* TASK DESCRIPTION
Rescale the part of the records below that opens with the line containing "front entrance arrow?" and closes with the line containing "tap(317, 151)", both lines included. Give only those lines again, requests included, with every coordinate in the answers multiplied by 1.7 and rounded to a whole number (halves up), and leave the pictures out.

* RECORDS FOR THIS EXERCISE
━━━━━━━━━━━━━━━━━━━━
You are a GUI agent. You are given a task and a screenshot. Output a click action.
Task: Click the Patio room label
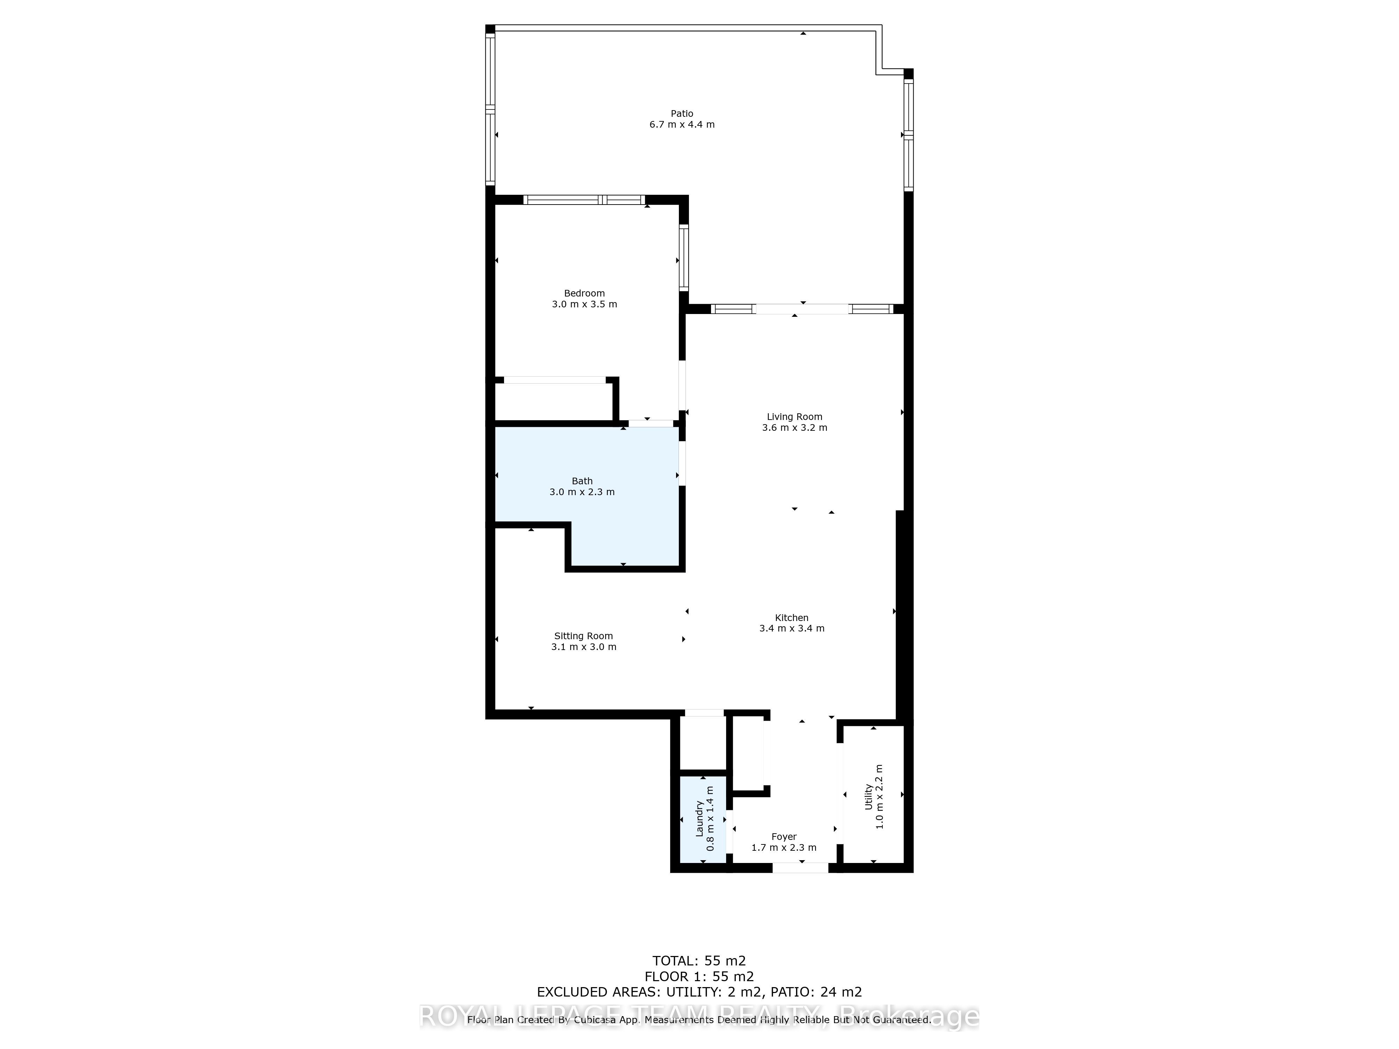pyautogui.click(x=682, y=114)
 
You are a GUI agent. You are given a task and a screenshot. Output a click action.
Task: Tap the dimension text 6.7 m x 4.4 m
pyautogui.click(x=682, y=124)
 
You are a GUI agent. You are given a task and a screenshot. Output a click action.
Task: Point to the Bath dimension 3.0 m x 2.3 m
pyautogui.click(x=582, y=492)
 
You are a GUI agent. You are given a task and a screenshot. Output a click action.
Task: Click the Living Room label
pyautogui.click(x=794, y=417)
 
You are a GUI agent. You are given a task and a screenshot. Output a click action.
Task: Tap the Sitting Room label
pyautogui.click(x=583, y=636)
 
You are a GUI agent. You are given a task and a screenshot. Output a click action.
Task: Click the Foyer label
pyautogui.click(x=784, y=836)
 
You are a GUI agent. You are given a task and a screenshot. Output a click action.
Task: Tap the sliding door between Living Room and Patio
pyautogui.click(x=802, y=309)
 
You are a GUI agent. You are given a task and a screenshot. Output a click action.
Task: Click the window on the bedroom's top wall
pyautogui.click(x=584, y=200)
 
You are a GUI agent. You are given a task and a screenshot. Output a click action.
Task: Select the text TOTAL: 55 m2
pyautogui.click(x=699, y=962)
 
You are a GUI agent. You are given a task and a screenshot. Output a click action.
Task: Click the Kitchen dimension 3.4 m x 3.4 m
pyautogui.click(x=792, y=628)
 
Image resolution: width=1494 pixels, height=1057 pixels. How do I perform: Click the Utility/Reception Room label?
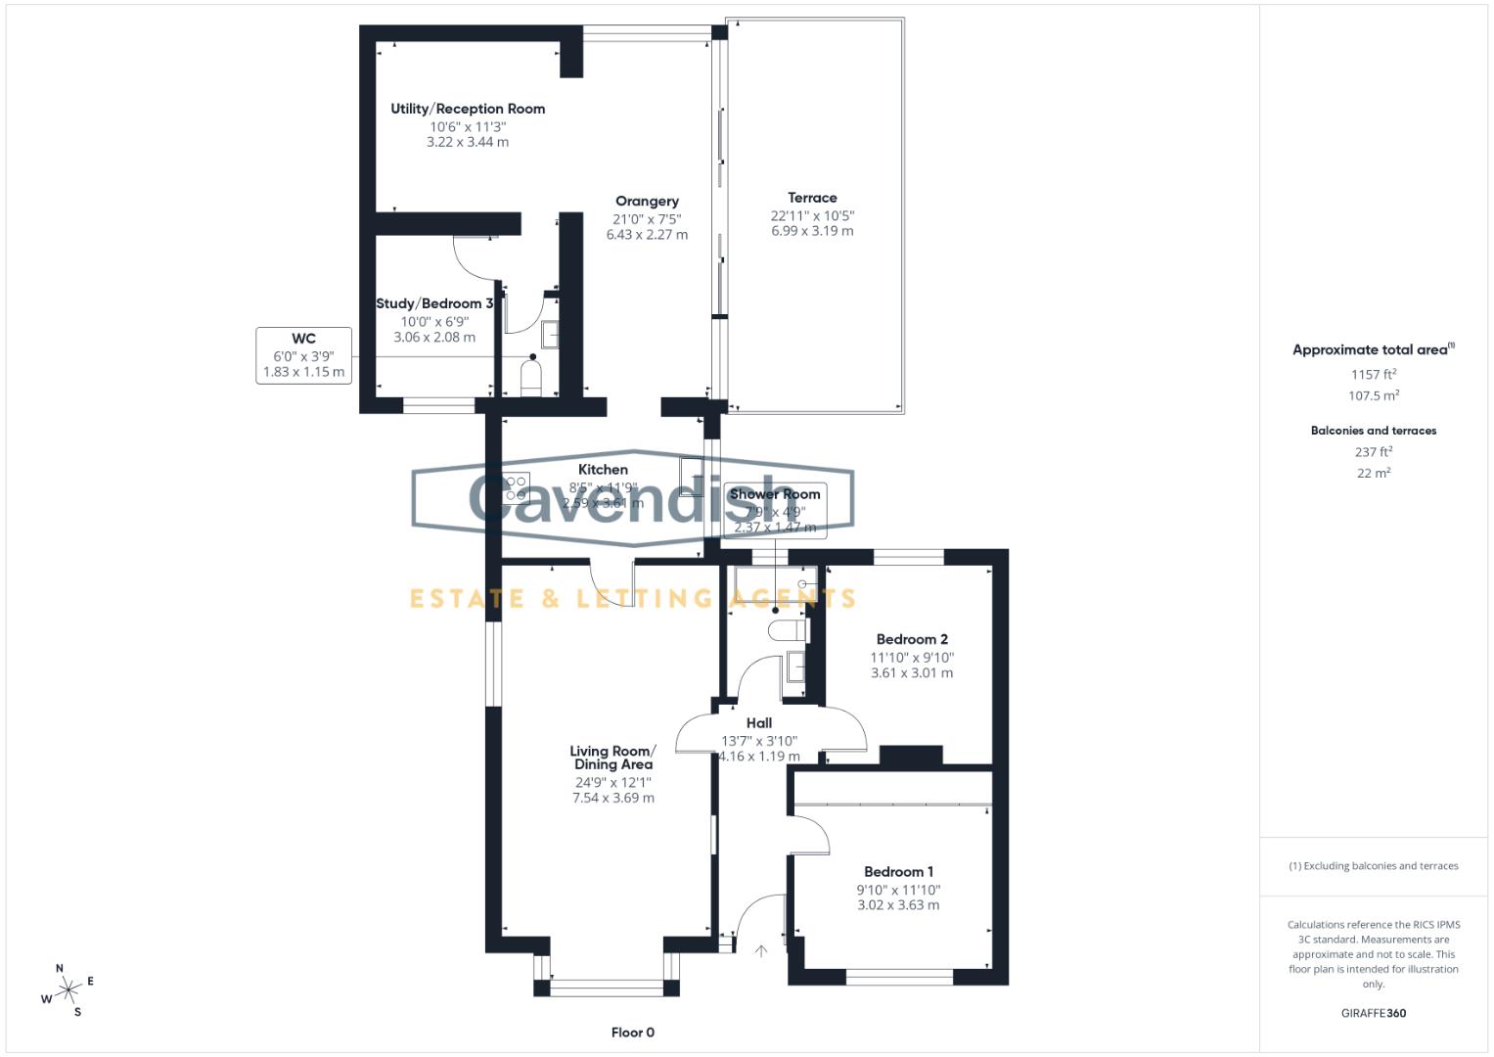(468, 109)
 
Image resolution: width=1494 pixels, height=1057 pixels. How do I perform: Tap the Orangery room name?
(647, 202)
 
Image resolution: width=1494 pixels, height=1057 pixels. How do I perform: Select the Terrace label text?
(812, 198)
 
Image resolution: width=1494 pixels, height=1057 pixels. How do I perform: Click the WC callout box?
(303, 355)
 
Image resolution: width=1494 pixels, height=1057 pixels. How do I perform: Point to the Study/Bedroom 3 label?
(434, 303)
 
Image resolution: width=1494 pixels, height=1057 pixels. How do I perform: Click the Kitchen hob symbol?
(516, 486)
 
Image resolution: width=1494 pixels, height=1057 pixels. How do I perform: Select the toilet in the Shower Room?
(787, 630)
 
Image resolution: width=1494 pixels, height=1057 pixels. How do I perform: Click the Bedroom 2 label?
(912, 639)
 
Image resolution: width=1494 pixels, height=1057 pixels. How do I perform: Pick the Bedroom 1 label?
(898, 872)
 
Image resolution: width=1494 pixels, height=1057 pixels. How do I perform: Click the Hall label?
(759, 723)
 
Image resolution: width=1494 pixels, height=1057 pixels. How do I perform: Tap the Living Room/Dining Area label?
(613, 758)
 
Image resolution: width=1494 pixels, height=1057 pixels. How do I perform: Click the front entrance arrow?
(761, 950)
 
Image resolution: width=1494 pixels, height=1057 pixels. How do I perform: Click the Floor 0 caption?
(632, 1033)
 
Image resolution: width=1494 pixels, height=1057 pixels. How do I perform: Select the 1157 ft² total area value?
(1373, 375)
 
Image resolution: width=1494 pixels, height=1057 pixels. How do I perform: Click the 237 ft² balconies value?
(1373, 452)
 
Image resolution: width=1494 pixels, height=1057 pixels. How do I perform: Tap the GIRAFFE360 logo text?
(1373, 1013)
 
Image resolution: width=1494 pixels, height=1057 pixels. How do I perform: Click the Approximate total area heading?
(1372, 350)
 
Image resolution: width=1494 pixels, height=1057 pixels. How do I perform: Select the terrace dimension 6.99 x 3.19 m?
(812, 232)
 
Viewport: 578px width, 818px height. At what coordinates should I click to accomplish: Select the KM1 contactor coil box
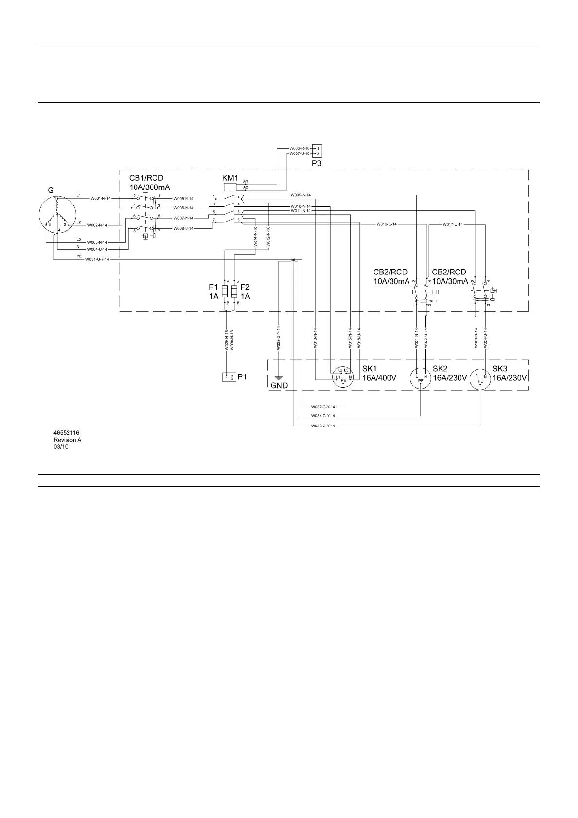tap(229, 187)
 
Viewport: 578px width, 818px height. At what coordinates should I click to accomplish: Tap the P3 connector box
tap(317, 151)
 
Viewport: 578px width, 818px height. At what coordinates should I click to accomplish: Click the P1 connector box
tap(229, 377)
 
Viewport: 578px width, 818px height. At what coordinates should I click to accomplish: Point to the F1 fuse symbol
tap(225, 291)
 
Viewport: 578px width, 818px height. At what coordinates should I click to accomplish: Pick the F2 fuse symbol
tap(235, 291)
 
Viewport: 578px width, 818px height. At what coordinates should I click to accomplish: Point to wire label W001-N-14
tap(101, 198)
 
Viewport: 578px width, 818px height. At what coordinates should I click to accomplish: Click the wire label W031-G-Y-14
tap(98, 259)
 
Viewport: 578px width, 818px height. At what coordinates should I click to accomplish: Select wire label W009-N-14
tap(301, 195)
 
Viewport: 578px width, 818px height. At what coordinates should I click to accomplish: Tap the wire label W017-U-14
tap(453, 224)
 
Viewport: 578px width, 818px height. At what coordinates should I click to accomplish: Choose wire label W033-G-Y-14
tap(323, 426)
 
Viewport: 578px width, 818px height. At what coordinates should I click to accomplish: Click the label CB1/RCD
tap(146, 178)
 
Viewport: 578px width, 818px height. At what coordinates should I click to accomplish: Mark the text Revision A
tap(67, 440)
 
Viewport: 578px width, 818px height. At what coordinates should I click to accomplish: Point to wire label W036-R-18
tap(299, 148)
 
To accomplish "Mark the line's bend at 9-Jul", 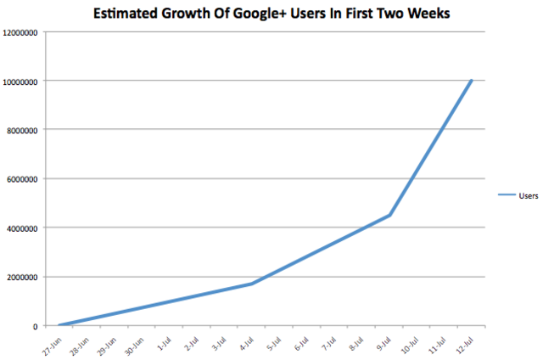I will (x=389, y=216).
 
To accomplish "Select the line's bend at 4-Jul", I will (x=252, y=284).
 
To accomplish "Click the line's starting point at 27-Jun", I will (x=59, y=325).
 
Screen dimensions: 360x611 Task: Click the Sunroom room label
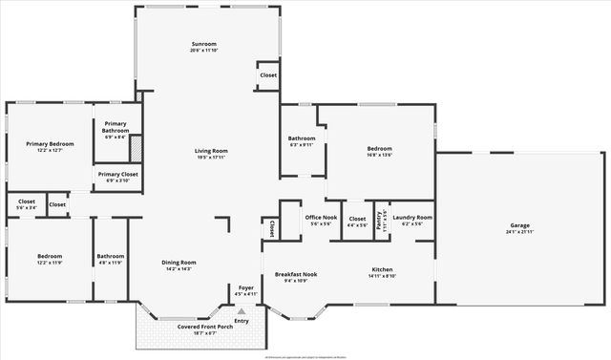click(204, 44)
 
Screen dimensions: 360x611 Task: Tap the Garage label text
click(519, 226)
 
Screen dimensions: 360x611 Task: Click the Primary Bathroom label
click(116, 127)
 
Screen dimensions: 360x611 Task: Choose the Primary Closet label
click(117, 175)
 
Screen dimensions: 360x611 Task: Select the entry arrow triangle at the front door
click(242, 310)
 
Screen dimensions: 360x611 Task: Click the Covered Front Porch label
click(201, 328)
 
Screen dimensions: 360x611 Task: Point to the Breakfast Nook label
click(296, 275)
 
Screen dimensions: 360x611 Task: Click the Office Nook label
click(320, 219)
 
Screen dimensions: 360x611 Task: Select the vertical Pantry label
click(381, 219)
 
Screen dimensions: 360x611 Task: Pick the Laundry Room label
click(412, 218)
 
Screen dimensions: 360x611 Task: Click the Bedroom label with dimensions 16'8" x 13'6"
click(379, 149)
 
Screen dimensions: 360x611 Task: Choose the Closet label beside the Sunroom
click(267, 74)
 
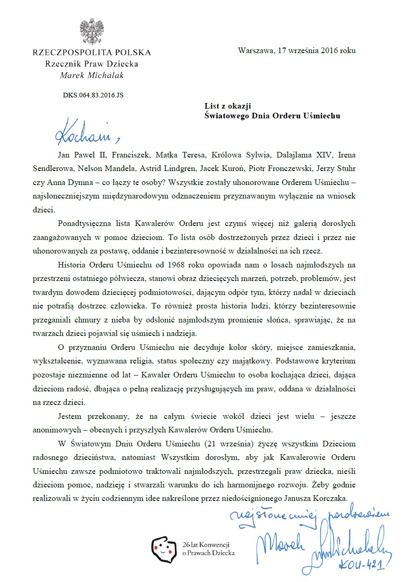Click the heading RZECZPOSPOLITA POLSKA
pos(91,52)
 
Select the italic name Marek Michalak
pos(91,75)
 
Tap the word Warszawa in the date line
pos(254,50)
━━━━━━━━━━━━━━━━━━━━
* ANSWER BELOW
Image resolution: width=1494 pixels, height=1057 pixels. How do I perform: Click the front entrance arrow?
(1294, 1615)
 
Image resolution: width=1494 pixels, height=1057 pixels. How do I perform: Click the Floor 0 caption?
(1074, 1756)
 
Image resolution: width=1494 pixels, height=1057 pixels. How do I perform: Select the 1157 ft² total area value?
(2334, 638)
 
Image resolution: width=1494 pixels, height=1057 pixels. How do I perform: Click the 237 ft² balconies value?
(2334, 768)
 
Image resolution: width=1494 pixels, height=1057 pixels. How do I perform: Tap the GIRAFFE360 logo text?
(2334, 1722)
 
Image resolution: width=1494 pixels, height=1057 pixels. How do I perform: Click the Approximate total area heading?
(2332, 595)
 
Image resolution: width=1494 pixels, height=1057 pixels. How do I perform: Select the terrace dimension 6.99 x 3.19 m?
(1380, 394)
 
Viewport: 578px width, 818px height. At what coordinates should I click to accomplish: Select the KM1 contactor coil box
tap(389, 318)
 
Viewport: 578px width, 818px height. At what coordinates should I click to accomplish: Tap the P3 connector box
tap(539, 257)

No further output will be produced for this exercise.